▸ **Exercise instructions**
Output the item lines verbatim, starting at the line that contains "coordinates (766, 2237)." and ending at the line that contains "center [1122, 154].", both included.

Text and item location entries
══════════════════════════════

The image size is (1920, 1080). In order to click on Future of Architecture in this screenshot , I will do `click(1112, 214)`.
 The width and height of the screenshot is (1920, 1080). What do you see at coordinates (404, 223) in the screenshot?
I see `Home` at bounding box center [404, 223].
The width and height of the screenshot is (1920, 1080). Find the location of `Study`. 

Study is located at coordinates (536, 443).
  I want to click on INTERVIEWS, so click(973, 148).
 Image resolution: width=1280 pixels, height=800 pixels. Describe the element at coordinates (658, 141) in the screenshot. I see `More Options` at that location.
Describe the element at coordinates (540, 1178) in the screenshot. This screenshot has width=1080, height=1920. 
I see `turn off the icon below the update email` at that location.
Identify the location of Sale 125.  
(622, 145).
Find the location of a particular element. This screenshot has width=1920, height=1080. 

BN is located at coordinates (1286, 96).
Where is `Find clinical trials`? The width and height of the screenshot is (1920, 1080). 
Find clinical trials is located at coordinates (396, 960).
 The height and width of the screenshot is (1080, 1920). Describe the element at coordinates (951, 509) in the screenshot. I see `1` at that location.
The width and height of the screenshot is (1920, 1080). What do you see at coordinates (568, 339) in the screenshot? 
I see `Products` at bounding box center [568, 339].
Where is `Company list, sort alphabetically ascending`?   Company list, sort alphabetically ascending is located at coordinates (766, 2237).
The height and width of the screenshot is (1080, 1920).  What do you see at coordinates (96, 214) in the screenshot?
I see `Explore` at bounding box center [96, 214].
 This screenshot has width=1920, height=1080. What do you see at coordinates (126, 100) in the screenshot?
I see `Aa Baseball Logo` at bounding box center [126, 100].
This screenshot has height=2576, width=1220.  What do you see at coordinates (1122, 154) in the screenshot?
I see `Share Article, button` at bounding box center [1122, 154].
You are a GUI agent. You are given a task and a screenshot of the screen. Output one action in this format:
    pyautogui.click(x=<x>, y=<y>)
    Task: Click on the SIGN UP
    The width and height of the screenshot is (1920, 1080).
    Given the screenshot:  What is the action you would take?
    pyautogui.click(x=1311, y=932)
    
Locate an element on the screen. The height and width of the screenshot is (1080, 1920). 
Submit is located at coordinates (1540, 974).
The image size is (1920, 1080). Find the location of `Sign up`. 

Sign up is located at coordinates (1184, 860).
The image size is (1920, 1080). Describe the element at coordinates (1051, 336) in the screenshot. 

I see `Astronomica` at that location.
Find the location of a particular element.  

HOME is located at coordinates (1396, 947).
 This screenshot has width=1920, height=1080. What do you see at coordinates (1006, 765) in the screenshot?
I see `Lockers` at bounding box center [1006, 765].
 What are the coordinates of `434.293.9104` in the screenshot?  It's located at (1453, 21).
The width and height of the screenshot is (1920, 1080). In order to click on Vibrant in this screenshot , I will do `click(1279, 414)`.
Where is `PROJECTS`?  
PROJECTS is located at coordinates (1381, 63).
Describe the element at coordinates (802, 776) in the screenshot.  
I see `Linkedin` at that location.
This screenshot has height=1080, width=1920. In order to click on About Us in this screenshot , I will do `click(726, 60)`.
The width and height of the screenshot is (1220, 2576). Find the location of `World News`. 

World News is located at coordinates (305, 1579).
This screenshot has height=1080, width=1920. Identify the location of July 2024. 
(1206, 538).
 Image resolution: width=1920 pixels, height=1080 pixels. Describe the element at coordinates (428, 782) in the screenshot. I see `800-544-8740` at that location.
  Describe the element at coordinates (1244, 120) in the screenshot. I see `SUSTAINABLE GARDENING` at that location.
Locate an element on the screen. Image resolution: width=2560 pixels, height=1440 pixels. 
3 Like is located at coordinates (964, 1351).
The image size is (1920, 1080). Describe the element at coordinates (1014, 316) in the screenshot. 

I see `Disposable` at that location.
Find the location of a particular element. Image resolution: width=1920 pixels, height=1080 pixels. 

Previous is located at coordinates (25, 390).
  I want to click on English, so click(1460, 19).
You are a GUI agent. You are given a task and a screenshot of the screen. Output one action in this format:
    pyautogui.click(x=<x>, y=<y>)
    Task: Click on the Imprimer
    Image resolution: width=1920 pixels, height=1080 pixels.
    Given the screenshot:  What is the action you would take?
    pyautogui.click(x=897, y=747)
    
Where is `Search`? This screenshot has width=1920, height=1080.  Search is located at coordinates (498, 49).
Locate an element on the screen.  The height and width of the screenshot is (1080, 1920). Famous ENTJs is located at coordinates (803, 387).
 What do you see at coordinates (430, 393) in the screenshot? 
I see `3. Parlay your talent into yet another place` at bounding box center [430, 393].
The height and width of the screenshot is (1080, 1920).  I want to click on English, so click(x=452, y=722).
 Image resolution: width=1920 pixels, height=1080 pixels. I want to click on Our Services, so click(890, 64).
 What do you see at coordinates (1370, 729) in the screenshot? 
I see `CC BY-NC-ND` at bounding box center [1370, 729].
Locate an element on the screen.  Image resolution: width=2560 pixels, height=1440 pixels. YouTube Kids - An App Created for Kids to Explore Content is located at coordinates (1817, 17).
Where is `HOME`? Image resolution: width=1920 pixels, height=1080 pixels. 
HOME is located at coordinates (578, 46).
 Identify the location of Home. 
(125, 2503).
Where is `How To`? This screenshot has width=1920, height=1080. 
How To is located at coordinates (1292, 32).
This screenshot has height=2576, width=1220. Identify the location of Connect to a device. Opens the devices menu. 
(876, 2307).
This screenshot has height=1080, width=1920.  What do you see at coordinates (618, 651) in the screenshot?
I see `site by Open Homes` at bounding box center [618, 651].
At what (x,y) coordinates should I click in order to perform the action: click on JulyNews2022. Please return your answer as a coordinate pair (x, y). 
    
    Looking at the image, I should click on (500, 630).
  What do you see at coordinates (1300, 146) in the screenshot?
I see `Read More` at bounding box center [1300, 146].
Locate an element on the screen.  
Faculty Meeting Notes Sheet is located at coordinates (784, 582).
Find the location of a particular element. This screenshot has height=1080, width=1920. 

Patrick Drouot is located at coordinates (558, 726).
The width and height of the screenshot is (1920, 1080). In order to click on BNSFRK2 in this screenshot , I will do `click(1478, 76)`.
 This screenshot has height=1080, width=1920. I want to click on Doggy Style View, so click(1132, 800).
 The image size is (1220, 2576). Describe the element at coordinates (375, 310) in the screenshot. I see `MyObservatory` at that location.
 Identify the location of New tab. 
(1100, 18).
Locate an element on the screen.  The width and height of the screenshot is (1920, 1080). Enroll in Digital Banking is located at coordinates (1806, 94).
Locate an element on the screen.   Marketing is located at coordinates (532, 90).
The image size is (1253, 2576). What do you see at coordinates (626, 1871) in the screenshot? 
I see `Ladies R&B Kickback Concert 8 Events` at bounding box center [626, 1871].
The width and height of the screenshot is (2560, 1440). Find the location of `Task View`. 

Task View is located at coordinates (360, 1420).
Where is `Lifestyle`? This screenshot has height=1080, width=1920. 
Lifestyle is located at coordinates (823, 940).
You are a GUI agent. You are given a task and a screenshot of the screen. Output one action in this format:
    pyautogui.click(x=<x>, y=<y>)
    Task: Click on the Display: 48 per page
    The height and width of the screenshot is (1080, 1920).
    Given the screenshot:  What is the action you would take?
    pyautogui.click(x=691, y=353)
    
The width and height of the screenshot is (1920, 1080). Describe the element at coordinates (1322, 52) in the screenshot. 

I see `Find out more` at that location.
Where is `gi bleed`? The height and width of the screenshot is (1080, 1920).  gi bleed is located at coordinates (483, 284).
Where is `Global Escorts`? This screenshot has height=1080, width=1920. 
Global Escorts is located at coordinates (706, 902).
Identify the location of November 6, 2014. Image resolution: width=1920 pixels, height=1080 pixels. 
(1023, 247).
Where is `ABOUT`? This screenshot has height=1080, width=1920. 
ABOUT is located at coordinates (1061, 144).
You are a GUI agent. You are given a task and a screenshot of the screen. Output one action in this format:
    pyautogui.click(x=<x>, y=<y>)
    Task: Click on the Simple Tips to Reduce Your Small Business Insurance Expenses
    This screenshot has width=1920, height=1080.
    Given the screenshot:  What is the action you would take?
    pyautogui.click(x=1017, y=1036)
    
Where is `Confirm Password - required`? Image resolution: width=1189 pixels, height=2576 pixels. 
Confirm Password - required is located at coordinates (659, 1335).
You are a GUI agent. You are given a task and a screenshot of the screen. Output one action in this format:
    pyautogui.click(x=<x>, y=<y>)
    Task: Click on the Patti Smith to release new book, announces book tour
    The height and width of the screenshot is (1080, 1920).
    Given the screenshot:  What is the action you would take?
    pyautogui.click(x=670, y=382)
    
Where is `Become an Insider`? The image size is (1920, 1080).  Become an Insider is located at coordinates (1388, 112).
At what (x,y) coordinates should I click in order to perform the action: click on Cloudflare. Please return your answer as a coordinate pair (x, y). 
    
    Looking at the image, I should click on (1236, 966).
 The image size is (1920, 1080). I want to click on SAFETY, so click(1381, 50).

══════════════════════════════

▸ **Output**
Where is `Company list, sort alphabetically ascending`?   Company list, sort alphabetically ascending is located at coordinates (766, 2237).
The height and width of the screenshot is (1080, 1920).  What do you see at coordinates (96, 214) in the screenshot?
I see `Explore` at bounding box center [96, 214].
 This screenshot has width=1920, height=1080. What do you see at coordinates (126, 100) in the screenshot?
I see `Aa Baseball Logo` at bounding box center [126, 100].
This screenshot has height=2576, width=1220.  What do you see at coordinates (1122, 154) in the screenshot?
I see `Share Article, button` at bounding box center [1122, 154].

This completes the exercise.